No, there is nothing strange going on here, except for the circuit schematic error (or connection error if somebody tried to build this). No power supplies are stressed, no assumptions of ideal opamps, etc. The problem is just that the error keeps those 3 voltage sources from being able to change the voltage of the + opamp input. The current in each of those 3 branches is just $\frac{V_i}{R}$, and those 3 currents are sinked to ground leaving 0V at the + input.

 

[bobob]

The noninverting terminal is NOT at zero volts. Do a KVL there and you will find that the voltage there (and thus at the inverting terminal as well) is equal to 2*V. Then do a KVL at the inverting terminal and you will find that the gain is, indeed, 6.

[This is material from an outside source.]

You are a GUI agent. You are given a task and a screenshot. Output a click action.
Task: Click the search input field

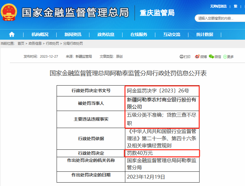[x=220, y=18]
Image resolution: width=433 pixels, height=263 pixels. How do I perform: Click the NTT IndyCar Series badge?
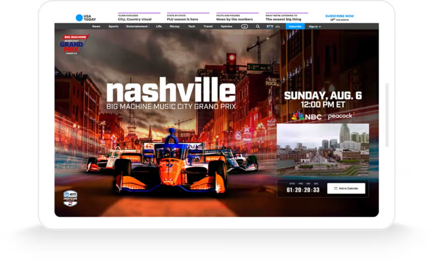tap(70, 198)
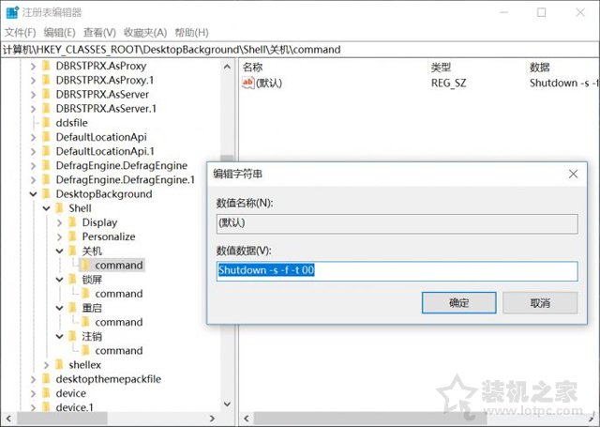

The non-inverting terminal is at zero volts. The inverting terminal is therefore at zero volts, unless you are given an offset voltage or you assume the opamp will run against the rails and you are given that voltage or some additional information you have not posted. The KVL equations do not give a gain of 6. You have:
$$V_+ = 0$$
$$\frac {(0-V_{-})} {R} + \frac {(V_{out}-V_{-})} {2R} = 0$$
If the opamp is ideal, then $V_{-} = 0V$. In that case, no current flows through R and no current flows through 2R, i.e., $V_{out}=0V$. The only way to get a non-zero answer is if you are given an offset voltage or some non-zero bias current. Personally, I think the figure given is a mistake if the answer of 6V is supposed to be correct. If I were to go measure some random opamp using only the information given in the configuration shown, are telling me that I'll get $6V$ as an output and that I can choose any value at all for R? I'm willing to wager that won't be the case.